Special pre-mixed inks, known as Pantone colours, are sometimes needed for colour accuracy or impact (e.g. an exact shade may be specified by a brand’s guidelines or to maximise impact).

In addition, metallic inks (including gold and silver) are available. The more colours you require, and the addition of any special or metallic inks, will increase the printing cost.


The two most common binding types are:

  • Saddle stitched: two wire staples applied into the spine.
  • Perfect bound: glue applied along the spine.

If your print project is over a certain thickness (typically anything more than 100 pages at 80gsm), then perfect bound will last longer and look better.

Cover Finishing

Adding a finish to the cover of your project will help to communicate prestige and quality, improve longevity and increase impact. Common cover finishes include:

Sealer varnish: Adds a slight texture and comes in matt, gloss or silk options.

Overall UV varnish: Adds a layer of either matt, gloss or silk texture across the whole cover.

Spot gloss UV varnish: Adds a high-gloss shine to specific areas of the cover and is often used to highlight images or logos and add tactility.

Lamination: Adds a thick, protective layer of either gloss, matt or silk plastic, which gives the cover a more rigid feel and increased longevity.

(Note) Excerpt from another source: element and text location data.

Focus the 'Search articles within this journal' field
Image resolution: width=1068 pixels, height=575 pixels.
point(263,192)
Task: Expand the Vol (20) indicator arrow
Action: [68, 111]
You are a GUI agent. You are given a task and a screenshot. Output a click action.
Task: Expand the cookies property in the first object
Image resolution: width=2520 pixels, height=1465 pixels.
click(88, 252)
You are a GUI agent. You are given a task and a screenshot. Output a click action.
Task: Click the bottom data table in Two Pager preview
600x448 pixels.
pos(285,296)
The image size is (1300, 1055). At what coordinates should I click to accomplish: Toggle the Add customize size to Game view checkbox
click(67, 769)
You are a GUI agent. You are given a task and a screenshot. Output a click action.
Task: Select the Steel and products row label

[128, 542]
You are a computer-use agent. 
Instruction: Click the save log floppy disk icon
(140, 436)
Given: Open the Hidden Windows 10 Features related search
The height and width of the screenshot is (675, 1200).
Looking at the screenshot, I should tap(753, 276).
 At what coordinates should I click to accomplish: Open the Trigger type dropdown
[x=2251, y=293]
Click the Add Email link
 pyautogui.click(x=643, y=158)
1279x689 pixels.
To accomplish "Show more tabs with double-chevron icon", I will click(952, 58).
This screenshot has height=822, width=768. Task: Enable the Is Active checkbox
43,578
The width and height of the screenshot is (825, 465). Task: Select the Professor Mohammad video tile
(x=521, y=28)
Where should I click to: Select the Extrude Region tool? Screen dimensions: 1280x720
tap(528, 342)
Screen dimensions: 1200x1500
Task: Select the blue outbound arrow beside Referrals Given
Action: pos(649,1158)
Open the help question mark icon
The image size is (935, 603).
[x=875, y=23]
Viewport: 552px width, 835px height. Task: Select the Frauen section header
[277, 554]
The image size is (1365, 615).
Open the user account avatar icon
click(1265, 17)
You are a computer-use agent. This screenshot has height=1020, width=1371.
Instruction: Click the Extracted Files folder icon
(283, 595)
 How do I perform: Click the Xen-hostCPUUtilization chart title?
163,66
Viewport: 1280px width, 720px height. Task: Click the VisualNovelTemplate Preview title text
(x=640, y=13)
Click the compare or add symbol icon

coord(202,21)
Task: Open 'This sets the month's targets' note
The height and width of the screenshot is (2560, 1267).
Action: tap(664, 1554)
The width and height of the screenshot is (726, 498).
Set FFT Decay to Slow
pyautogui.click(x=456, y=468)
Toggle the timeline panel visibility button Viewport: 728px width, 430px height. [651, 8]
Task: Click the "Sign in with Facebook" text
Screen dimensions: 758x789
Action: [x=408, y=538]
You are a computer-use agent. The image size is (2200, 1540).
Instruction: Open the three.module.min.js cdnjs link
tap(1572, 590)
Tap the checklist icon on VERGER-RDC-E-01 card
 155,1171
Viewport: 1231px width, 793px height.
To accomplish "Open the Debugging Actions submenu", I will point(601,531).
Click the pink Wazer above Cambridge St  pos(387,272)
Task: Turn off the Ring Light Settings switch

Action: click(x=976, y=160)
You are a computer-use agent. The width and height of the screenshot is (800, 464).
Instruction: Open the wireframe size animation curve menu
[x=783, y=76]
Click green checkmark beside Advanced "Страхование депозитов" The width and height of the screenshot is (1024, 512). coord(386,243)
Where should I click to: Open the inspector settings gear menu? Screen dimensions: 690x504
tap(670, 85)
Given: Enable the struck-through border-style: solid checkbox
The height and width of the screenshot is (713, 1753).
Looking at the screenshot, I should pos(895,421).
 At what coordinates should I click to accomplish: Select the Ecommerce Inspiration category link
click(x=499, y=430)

There are many other options available – tell us what you’re trying to achieve and we’ll provide ideas.


After binding, your project will need to be packed. The most common options available are listed below, starting with the cheapest and ending with the most protective:

Bulk packed on pallet (BPOP): Stacked in bundles onto a pallet then shrink wrapped.

Shrink wrapped bundles: As the finished print comes off the line they are wrapped in a film and then sent through an oven. The oven shrinks the film around the pile making them secure and less likely to be damaged. The shrink wrapped bundles are then placed onto pallets for further shrink wrapping.

Carton packed: As the bundles come off the line they are placed in boxes before being shrink wrapped onto pallets for extra protection.